* Records provided:
↓

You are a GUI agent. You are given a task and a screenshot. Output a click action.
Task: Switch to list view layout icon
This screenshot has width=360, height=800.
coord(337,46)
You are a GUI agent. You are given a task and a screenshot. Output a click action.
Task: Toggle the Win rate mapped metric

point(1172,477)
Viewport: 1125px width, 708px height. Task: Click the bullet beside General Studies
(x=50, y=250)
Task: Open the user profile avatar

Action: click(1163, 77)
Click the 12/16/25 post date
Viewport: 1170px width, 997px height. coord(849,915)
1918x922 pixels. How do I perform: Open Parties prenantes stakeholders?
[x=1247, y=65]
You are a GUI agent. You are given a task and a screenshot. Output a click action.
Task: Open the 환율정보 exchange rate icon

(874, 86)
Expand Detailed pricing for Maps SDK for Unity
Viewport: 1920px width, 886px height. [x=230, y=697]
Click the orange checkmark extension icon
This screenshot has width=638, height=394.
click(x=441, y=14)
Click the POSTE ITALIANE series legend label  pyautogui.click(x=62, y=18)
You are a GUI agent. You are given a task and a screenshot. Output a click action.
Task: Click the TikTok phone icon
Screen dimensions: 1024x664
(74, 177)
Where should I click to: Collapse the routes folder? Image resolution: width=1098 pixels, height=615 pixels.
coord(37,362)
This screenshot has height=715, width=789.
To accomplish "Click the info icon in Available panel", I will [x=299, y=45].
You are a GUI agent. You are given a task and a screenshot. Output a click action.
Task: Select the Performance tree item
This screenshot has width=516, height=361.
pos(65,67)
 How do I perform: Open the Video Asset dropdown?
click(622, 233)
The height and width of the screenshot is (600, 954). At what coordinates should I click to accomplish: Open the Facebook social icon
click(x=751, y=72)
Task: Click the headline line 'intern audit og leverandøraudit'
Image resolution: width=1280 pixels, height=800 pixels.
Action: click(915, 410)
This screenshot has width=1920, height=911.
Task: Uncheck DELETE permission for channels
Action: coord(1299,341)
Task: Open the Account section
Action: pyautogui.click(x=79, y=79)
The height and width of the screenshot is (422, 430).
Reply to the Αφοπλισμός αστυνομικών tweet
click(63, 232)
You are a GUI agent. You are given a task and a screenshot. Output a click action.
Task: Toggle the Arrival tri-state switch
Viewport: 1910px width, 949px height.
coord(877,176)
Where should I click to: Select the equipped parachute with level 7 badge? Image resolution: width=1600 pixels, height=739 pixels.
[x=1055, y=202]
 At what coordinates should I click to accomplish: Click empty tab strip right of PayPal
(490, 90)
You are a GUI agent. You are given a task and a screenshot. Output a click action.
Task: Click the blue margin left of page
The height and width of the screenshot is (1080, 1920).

↑

* Task:
Every line of the data above is to be repeated exactly.

* Reply to the exercise:
You are a GUI agent. You are given a task and a screenshot. Output a click action.
Task: Switch to list view layout icon
This screenshot has width=360, height=800.
coord(337,46)
You are a GUI agent. You are given a task and a screenshot. Output a click action.
Task: Toggle the Win rate mapped metric

point(1172,477)
Viewport: 1125px width, 708px height. Task: Click the bullet beside General Studies
(x=50, y=250)
Task: Open the user profile avatar

Action: click(1163, 77)
Click the 12/16/25 post date
Viewport: 1170px width, 997px height. coord(849,915)
1918x922 pixels. How do I perform: Open Parties prenantes stakeholders?
[x=1247, y=65]
You are a GUI agent. You are given a task and a screenshot. Output a click action.
Task: Open the 환율정보 exchange rate icon

(874, 86)
Expand Detailed pricing for Maps SDK for Unity
Viewport: 1920px width, 886px height. [x=230, y=697]
Click the orange checkmark extension icon
This screenshot has width=638, height=394.
click(x=441, y=14)
Click the POSTE ITALIANE series legend label  pyautogui.click(x=62, y=18)
You are a GUI agent. You are given a task and a screenshot. Output a click action.
Task: Click the TikTok phone icon
Screen dimensions: 1024x664
(74, 177)
Where should I click to: Collapse the routes folder? Image resolution: width=1098 pixels, height=615 pixels.
coord(37,362)
This screenshot has height=715, width=789.
To accomplish "Click the info icon in Available panel", I will [x=299, y=45].
You are a GUI agent. You are given a task and a screenshot. Output a click action.
Task: Select the Performance tree item
This screenshot has width=516, height=361.
pos(65,67)
 How do I perform: Open the Video Asset dropdown?
click(622, 233)
The height and width of the screenshot is (600, 954). At what coordinates should I click to accomplish: Open the Facebook social icon
click(x=751, y=72)
Task: Click the headline line 'intern audit og leverandøraudit'
Image resolution: width=1280 pixels, height=800 pixels.
Action: click(915, 410)
This screenshot has width=1920, height=911.
Task: Uncheck DELETE permission for channels
Action: coord(1299,341)
Task: Open the Account section
Action: pyautogui.click(x=79, y=79)
The height and width of the screenshot is (422, 430).
Reply to the Αφοπλισμός αστυνομικών tweet
click(63, 232)
You are a GUI agent. You are given a task and a screenshot. Output a click action.
Task: Toggle the Arrival tri-state switch
Viewport: 1910px width, 949px height.
coord(877,176)
Where should I click to: Select the equipped parachute with level 7 badge? Image resolution: width=1600 pixels, height=739 pixels.
[x=1055, y=202]
 At what coordinates should I click to accomplish: Click empty tab strip right of PayPal
(490, 90)
You are a GUI agent. You are given a task and a screenshot. Output a click action.
Task: Click the blue margin left of page
The height and width of the screenshot is (1080, 1920).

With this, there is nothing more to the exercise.